#### [The task]
All the data should be printed again exactly as written.

___ Data records

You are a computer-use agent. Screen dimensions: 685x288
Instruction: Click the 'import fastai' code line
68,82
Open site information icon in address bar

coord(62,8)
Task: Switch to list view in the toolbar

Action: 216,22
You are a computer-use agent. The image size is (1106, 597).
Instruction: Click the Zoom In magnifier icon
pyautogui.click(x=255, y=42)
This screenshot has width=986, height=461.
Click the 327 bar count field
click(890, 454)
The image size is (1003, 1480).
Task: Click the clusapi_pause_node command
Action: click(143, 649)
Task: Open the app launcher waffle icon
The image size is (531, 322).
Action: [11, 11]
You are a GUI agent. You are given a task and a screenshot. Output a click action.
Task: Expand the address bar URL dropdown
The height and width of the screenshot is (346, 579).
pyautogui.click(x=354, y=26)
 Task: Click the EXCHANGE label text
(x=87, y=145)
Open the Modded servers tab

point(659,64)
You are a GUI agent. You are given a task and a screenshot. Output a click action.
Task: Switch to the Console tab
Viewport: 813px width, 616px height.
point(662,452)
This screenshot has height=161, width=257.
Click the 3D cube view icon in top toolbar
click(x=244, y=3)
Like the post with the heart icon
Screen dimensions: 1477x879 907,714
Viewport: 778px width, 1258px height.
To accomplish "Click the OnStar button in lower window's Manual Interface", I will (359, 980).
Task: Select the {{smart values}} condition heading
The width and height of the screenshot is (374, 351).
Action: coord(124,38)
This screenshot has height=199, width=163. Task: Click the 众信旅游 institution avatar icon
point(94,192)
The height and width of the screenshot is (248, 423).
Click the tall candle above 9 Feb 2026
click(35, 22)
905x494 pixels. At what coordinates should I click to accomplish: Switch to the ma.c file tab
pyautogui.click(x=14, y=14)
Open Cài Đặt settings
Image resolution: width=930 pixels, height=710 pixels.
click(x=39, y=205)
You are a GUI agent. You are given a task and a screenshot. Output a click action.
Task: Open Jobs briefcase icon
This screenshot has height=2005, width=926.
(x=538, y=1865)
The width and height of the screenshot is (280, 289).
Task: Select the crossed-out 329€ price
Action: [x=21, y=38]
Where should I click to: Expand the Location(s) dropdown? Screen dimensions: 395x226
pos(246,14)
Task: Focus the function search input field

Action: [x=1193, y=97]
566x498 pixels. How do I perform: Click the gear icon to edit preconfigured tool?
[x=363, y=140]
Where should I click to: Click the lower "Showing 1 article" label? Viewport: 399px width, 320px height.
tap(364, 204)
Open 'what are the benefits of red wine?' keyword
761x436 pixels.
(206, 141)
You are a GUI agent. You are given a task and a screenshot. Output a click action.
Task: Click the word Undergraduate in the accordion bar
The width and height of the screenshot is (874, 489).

______

#### [Result]
You are a computer-use agent. Screen dimensions: 685x288
Instruction: Click the 'import fastai' code line
68,82
Open site information icon in address bar

coord(62,8)
Task: Switch to list view in the toolbar

Action: 216,22
You are a computer-use agent. The image size is (1106, 597).
Instruction: Click the Zoom In magnifier icon
pyautogui.click(x=255, y=42)
This screenshot has width=986, height=461.
Click the 327 bar count field
click(890, 454)
The image size is (1003, 1480).
Task: Click the clusapi_pause_node command
Action: click(143, 649)
Task: Open the app launcher waffle icon
The image size is (531, 322).
Action: [11, 11]
You are a GUI agent. You are given a task and a screenshot. Output a click action.
Task: Expand the address bar URL dropdown
The height and width of the screenshot is (346, 579).
pyautogui.click(x=354, y=26)
 Task: Click the EXCHANGE label text
(x=87, y=145)
Open the Modded servers tab

point(659,64)
You are a GUI agent. You are given a task and a screenshot. Output a click action.
Task: Switch to the Console tab
Viewport: 813px width, 616px height.
point(662,452)
This screenshot has height=161, width=257.
Click the 3D cube view icon in top toolbar
click(x=244, y=3)
Like the post with the heart icon
Screen dimensions: 1477x879 907,714
Viewport: 778px width, 1258px height.
To accomplish "Click the OnStar button in lower window's Manual Interface", I will (359, 980).
Task: Select the {{smart values}} condition heading
The width and height of the screenshot is (374, 351).
Action: coord(124,38)
This screenshot has height=199, width=163. Task: Click the 众信旅游 institution avatar icon
point(94,192)
The height and width of the screenshot is (248, 423).
Click the tall candle above 9 Feb 2026
click(35, 22)
905x494 pixels. At what coordinates should I click to accomplish: Switch to the ma.c file tab
pyautogui.click(x=14, y=14)
Open Cài Đặt settings
Image resolution: width=930 pixels, height=710 pixels.
click(x=39, y=205)
You are a GUI agent. You are given a task and a screenshot. Output a click action.
Task: Open Jobs briefcase icon
This screenshot has height=2005, width=926.
(x=538, y=1865)
The width and height of the screenshot is (280, 289).
Task: Select the crossed-out 329€ price
Action: [x=21, y=38]
Where should I click to: Expand the Location(s) dropdown? Screen dimensions: 395x226
pos(246,14)
Task: Focus the function search input field

Action: [x=1193, y=97]
566x498 pixels. How do I perform: Click the gear icon to edit preconfigured tool?
[x=363, y=140]
Where should I click to: Click the lower "Showing 1 article" label? Viewport: 399px width, 320px height.
tap(364, 204)
Open 'what are the benefits of red wine?' keyword
761x436 pixels.
(206, 141)
You are a GUI agent. You are given a task and a screenshot. Output a click action.
Task: Click the word Undergraduate in the accordion bar
The width and height of the screenshot is (874, 489).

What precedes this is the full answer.